Bashir’s Sudanese Cash Pile – What, You Mean A Dictator Was Corrupt?

Our word isn’t this a real surprise? And a turn up for the books. It’s turns out that Omar al-Bashir, the dictator of Sudan, might have been corrupt! Possibly, even, guilty of money laundering. And isn’t that just a flabberghast then?

Suitcases packed with more than £100m have been found by security services at the home of Sudan’s ousted president, it has been reported. Omar al-Bashir is now being investigated over alleged money laundering after the hoard of cash – in US dollars, euros and Sundanese pounds – was discovered while he was under house arrest.

Not that the Sudanese pounds are of any great interest. Being dictator means you can get the locals to do as you wish without having to pay them. It’s the ability to command the attention of those you don’t have political power over which makes money necessary.

A source in Sudan’s judiciary told Reuters news agency that suitcases loaded with more than $351,000, €6m ($6.7m; £5.2m) and five billion Sudanese pounds ($105m) were found at Mr Bashir’s home.

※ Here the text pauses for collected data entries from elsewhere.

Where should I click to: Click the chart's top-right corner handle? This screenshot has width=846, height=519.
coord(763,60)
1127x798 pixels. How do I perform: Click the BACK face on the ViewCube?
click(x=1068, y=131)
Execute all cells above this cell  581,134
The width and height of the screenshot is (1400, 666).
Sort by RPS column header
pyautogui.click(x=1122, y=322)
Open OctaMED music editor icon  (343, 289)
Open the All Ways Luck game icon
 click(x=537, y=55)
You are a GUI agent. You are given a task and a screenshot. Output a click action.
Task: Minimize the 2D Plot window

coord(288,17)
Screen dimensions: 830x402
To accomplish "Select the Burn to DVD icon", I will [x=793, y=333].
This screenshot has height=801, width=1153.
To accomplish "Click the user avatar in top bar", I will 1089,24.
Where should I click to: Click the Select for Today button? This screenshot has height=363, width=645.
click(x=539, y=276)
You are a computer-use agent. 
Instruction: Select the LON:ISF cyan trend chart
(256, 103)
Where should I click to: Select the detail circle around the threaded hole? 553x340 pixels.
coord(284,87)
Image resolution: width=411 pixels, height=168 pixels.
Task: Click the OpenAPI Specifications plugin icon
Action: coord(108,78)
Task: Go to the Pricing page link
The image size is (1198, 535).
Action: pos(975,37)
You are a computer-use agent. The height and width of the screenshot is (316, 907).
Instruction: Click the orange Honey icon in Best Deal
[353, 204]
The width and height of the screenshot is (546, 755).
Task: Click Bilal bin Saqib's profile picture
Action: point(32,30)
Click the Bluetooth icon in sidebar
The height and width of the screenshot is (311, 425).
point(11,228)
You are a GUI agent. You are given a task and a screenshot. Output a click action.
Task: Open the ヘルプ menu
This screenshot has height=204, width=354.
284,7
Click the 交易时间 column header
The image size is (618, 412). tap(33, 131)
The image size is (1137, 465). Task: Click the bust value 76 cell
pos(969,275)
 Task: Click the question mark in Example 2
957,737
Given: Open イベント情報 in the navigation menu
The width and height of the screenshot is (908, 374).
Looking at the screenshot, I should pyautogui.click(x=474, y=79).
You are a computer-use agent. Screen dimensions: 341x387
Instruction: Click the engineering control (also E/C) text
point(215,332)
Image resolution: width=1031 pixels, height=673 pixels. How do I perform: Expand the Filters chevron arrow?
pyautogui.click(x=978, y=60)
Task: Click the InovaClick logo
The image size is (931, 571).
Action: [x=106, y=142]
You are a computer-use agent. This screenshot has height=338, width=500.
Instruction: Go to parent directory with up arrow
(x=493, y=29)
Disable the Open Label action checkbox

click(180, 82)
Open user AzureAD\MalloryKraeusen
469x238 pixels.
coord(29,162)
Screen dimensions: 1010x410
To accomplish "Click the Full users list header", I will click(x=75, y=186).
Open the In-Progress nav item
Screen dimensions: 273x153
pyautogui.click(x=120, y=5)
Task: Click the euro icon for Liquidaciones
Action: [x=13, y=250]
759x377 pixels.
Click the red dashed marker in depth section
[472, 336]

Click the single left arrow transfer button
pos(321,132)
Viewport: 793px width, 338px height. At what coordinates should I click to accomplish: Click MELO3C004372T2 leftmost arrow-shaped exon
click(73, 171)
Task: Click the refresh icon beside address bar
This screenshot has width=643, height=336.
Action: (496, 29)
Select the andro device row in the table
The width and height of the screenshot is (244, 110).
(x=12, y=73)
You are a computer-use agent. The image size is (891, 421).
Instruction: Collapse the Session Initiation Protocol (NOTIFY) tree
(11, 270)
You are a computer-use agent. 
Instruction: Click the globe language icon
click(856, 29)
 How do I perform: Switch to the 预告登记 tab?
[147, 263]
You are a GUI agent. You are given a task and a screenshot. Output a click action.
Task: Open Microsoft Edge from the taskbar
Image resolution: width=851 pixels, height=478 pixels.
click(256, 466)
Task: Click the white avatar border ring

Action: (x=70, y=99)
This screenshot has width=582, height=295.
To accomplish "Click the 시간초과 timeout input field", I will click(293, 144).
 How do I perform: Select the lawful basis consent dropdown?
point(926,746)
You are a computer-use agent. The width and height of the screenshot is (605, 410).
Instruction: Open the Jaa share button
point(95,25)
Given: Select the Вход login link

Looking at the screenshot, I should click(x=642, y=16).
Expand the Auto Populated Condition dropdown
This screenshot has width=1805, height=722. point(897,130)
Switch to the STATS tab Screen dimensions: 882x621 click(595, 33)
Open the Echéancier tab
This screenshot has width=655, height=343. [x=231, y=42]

Ah, so it’s just a bit of cash then and a lot of paper.

Just one of those examples of what all too many try to deny, public choice economics. Those who gain power over us are indeed motivated by their own economic interests then. Something to remember when we think of those who rule us.

Sure, we don’t think that Theresa has a suitcase of cash just in case, an avoshka bag of nalichami*. Uncle Vova probably does. But Ms. May does indeed have a stonking great pension as does near everyone else in public services. You know, humans, economic incentives?

*Half remembered, so apologies for errors.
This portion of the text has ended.